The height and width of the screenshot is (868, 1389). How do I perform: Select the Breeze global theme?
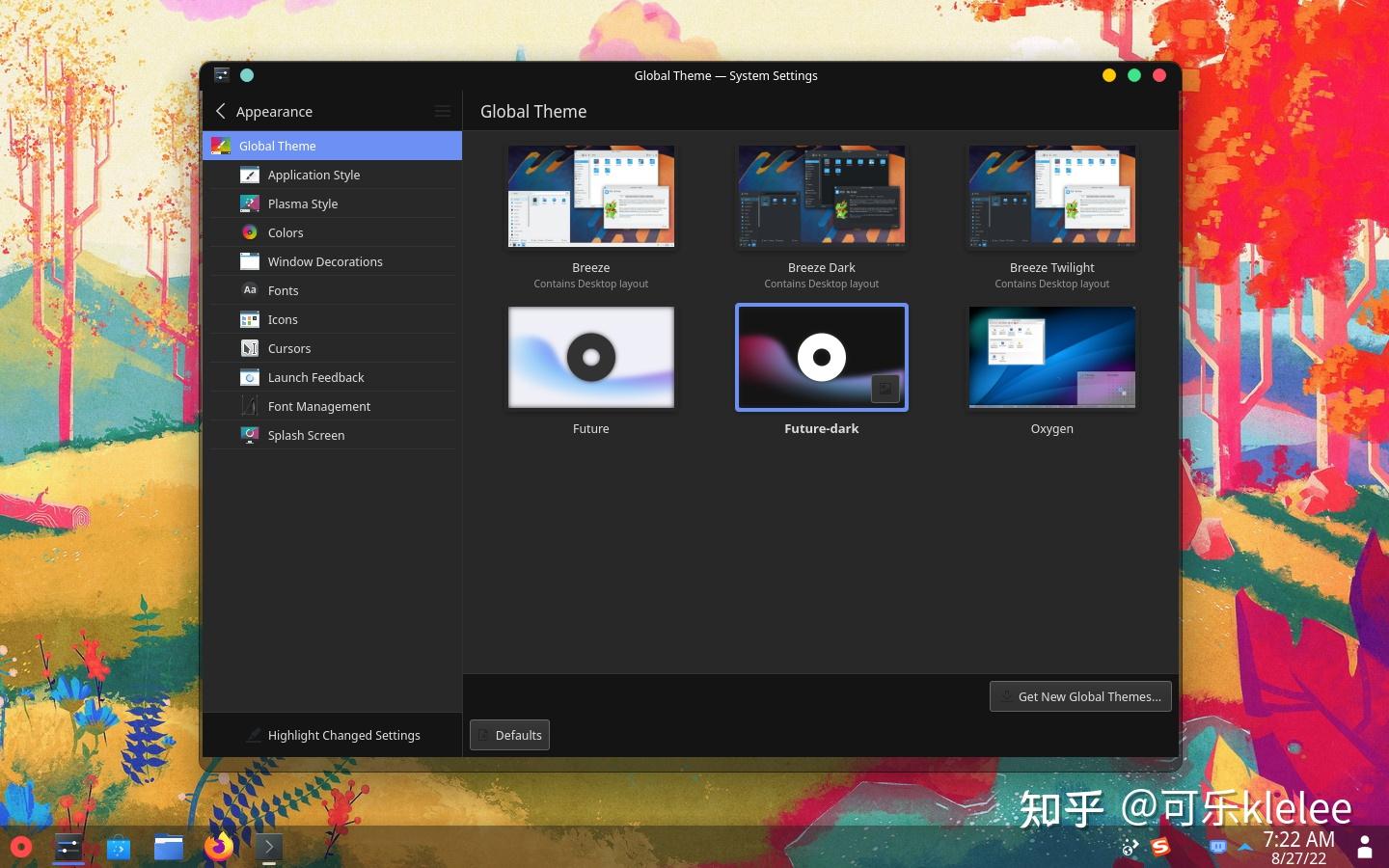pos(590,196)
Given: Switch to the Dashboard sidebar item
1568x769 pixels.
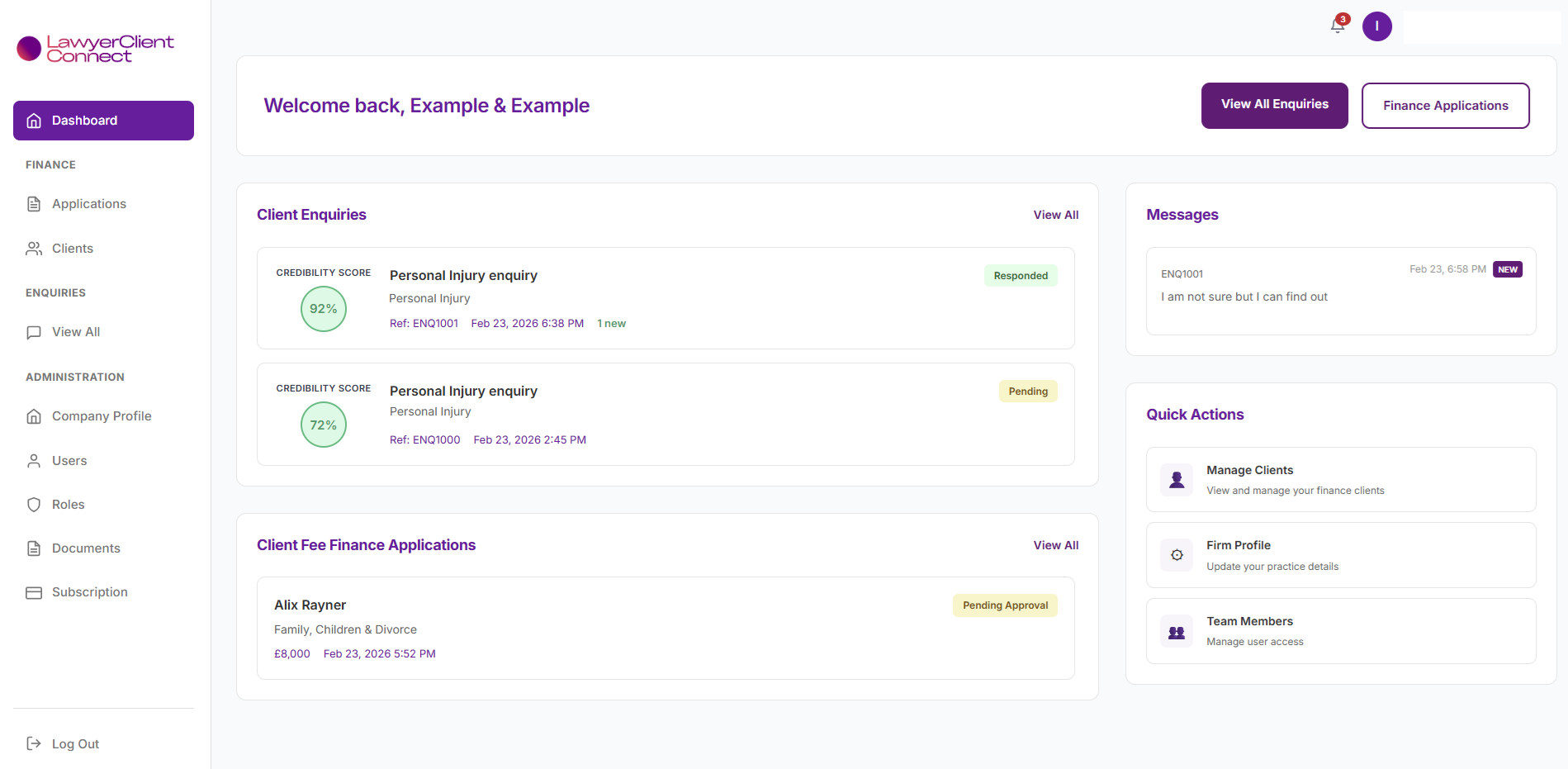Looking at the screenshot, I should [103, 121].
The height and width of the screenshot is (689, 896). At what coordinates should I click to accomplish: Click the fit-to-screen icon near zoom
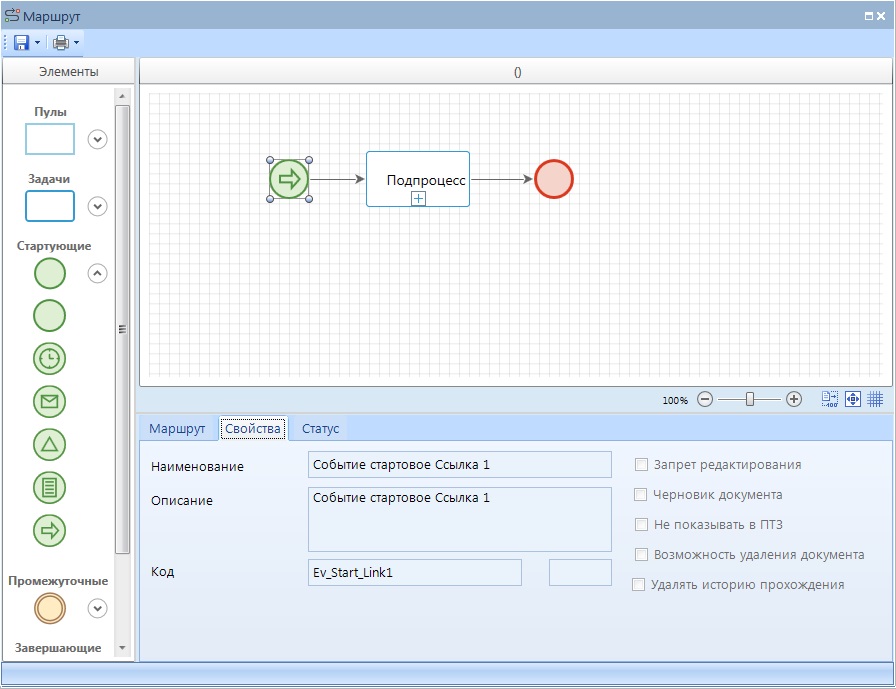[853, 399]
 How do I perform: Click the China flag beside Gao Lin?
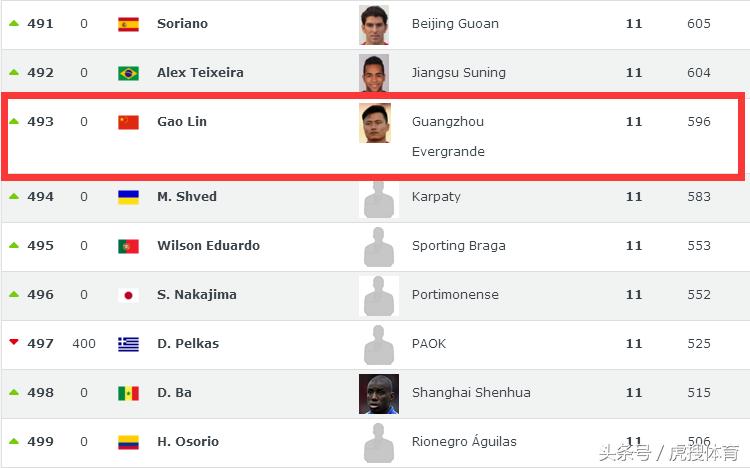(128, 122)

____

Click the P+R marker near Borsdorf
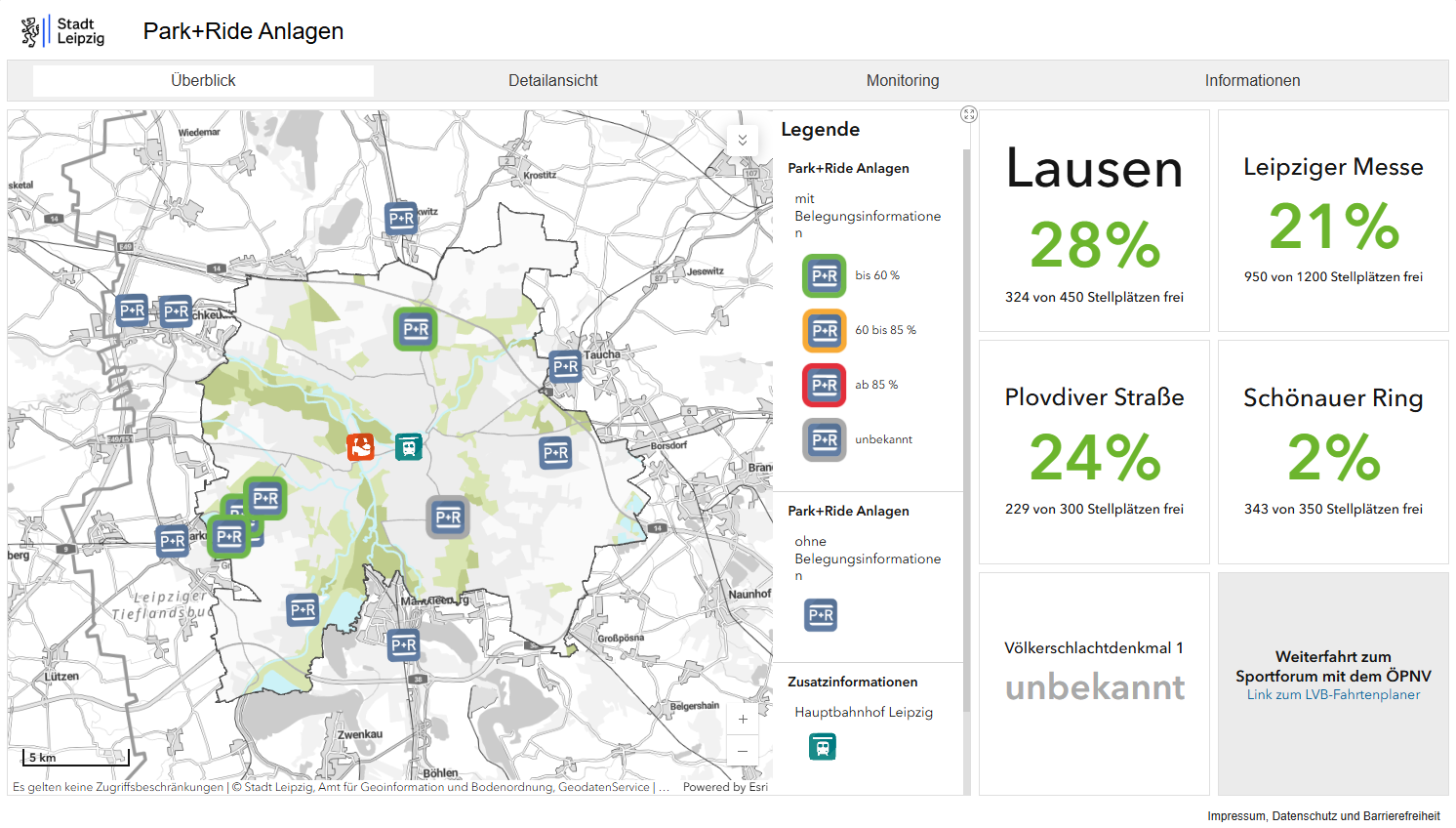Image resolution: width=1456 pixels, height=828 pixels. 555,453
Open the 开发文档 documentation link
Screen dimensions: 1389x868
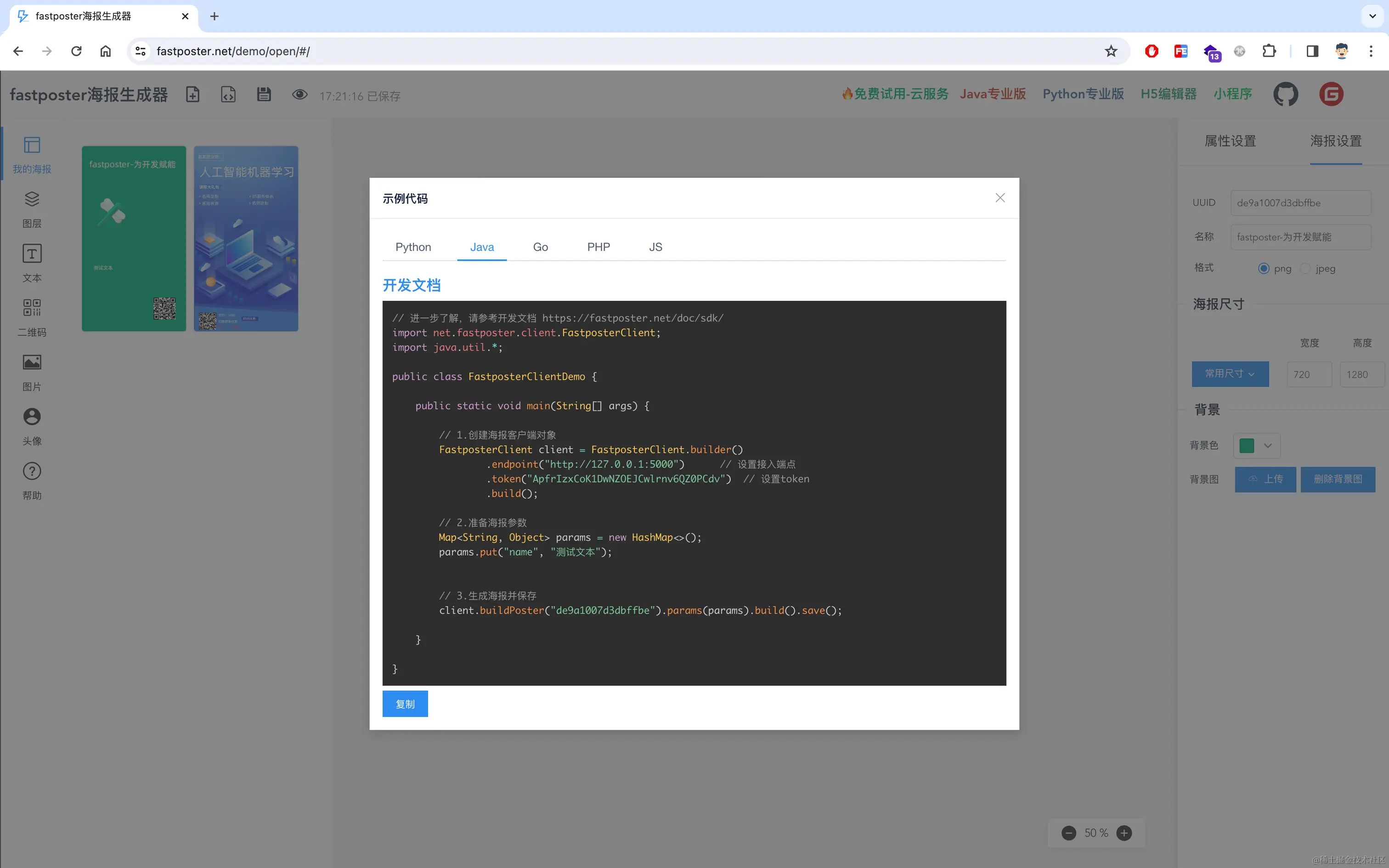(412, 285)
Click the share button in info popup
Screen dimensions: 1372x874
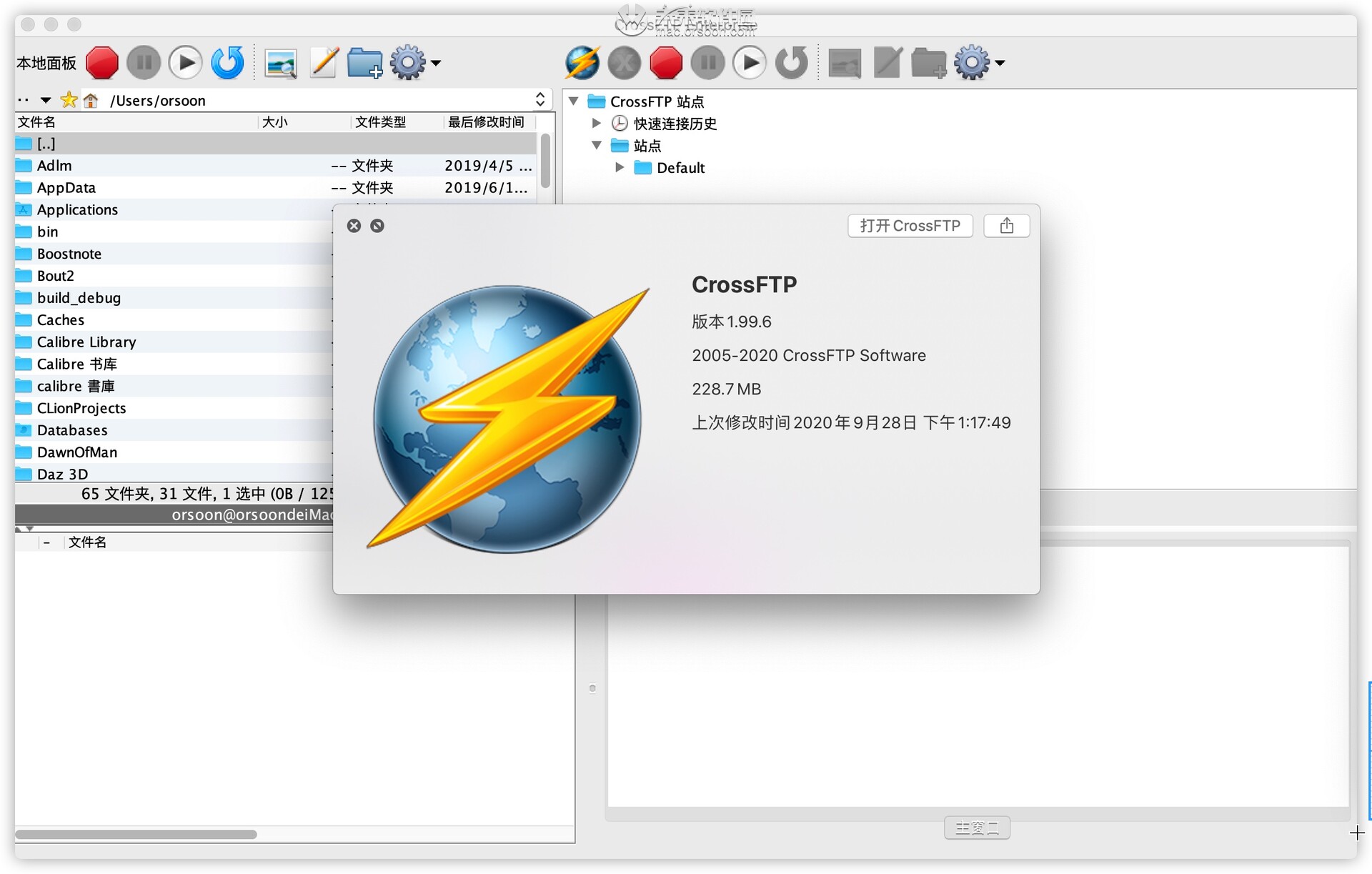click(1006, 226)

____

=== What you need to do ===
Please output as a numbered list the part that opens with the line containing "Click the share button in info popup" and closes with the line containing "click(1006, 226)", both included, leaving out blank lines and pictures.

=== Solution for this exercise ===
1. Click the share button in info popup
2. Screen dimensions: 1372x874
3. click(1006, 226)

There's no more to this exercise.